SIOP uses the custom URL scheme openid://. Mobile browsers would open the app that registered that scheme. Desktop browser extensions/ plugins have support for similar functionality. It is out of the scope of the spec under which circumstances a QR code will be rendered. One option will be to provide the QR code if the user is using the desktop browser, and no browser extension/ plugin is available.

On Android, the user can choose which app should open if multiple apps registered the same custom URL scheme. On iOS, the behavior is undefined. One approach would be to check if the user is on an iOS device and then, won't render the button if this is a concern. A fallback on iOS could be the use of custom mime types, but unusual UX has to be considered. Note, this issue is not specific to SIOP only but affects all apps using custom URL schemes. In case a QR Code is used where the user has to open the app first and has to scan the QR Code, this issue is mitigated.

Security Considerations

Threat: Interception of the Redirect URI

If an attacker can cause the <SIOP Response> to be sent a URI under his control, he will directly get access to the fragment carrying the id_token.

This attack can be mitigated by hardening the RP, e.g., no support for the open redirector pattern.

Threat: Identity Token Leak in Browser History

An attacker could obtain the <SIOP Response> from the browser's history.

This attack cannot be fully mitigated. It is RECOMMENDED to use short expiration times for id_token, and indicating that browsers should not cache the response.

Threat: Identity Token Leak to Third Party Scripts

It is relatively common to use third-party scripts on RP pages, such as analytics tools, crash reporting. The author of the application may not be able to be fully aware of the entirety of the code running in the application. When a <SIOP Response> is returned in the fragment, it is visible to any third-party scripts on the page.

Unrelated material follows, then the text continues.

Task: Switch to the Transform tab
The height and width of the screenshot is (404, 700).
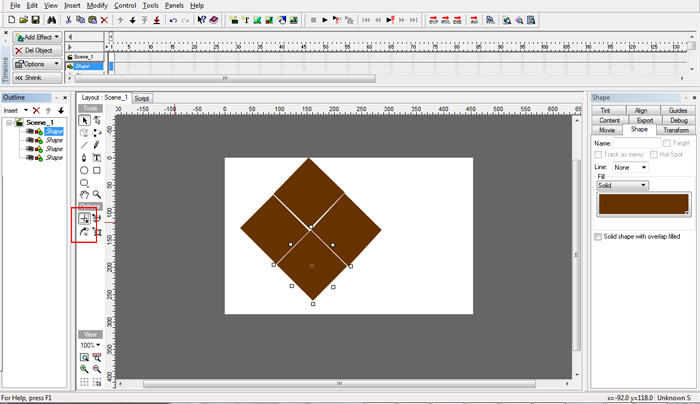Action: [x=675, y=130]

This attack could be mitigated by using trusted/ audited third party scripts on the RP's page, or browser-based app.

Countermeasures

Use response_mode=form_post whenever possible to mitigate the risks described above. Under some circumstances, e.g., this will not be possible as such in the case of purely decentralized apps (dApp).

Threat: Session Fixation in Cross-Device Flow

When the protocol begins on one device and ends on another, there is a risk that the cross-device transfer can be hijacked. For example, consider a flow that begins with the display of a QR code by the RP transfers to a mobile wallet when the user scans the QR code. In this scenario, an attacker can trick the user into scanning a QR code associated with a legitimate RP's sign-in request, thereby causing the user to authenticate within the context of the attacker's session.

Countermeasures

Validate that the browser session in which the DID SIOP Response is submitted belongs to the same user as the browser session in which the DID SIOP Request was displayed. Even if these sessions are on different devices, the RP can take steps to ensure these belong to the same user (e.g., by checking whether an existing session exists or by asking the user to sign in through a non-SIOP means).

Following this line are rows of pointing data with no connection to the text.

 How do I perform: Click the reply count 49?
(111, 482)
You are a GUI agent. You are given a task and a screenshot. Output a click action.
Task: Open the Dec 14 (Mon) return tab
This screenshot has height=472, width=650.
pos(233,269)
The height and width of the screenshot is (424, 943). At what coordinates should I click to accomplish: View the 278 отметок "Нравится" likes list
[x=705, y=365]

Additional Security Considerations

The OWASP Foundation maintains a set of security recommendations and best practices for web applications, and it is RECOMMENDED to follow these best practices when creating an SIOP or RP based on this specification.

IANA Considerations

This specification registers the did claim in the IANA JSON Web Token Claims registry defined in JWT.

OIDC Considerations

This specification aims to be backward compatible with existing OIDC clients and OPs that implement the SIOP specification. Although the SIOP specification is part of the OIDC core specification, it is not widely adopted yet. One of the reasons was that not many apps existed that provided functionality we can find in Identity Wallets. Nevertheless, SIOP uses the same or similar request and response messages and should be easy to allow OIDC vendors to upgrade existing OIDC clients to support SIOP.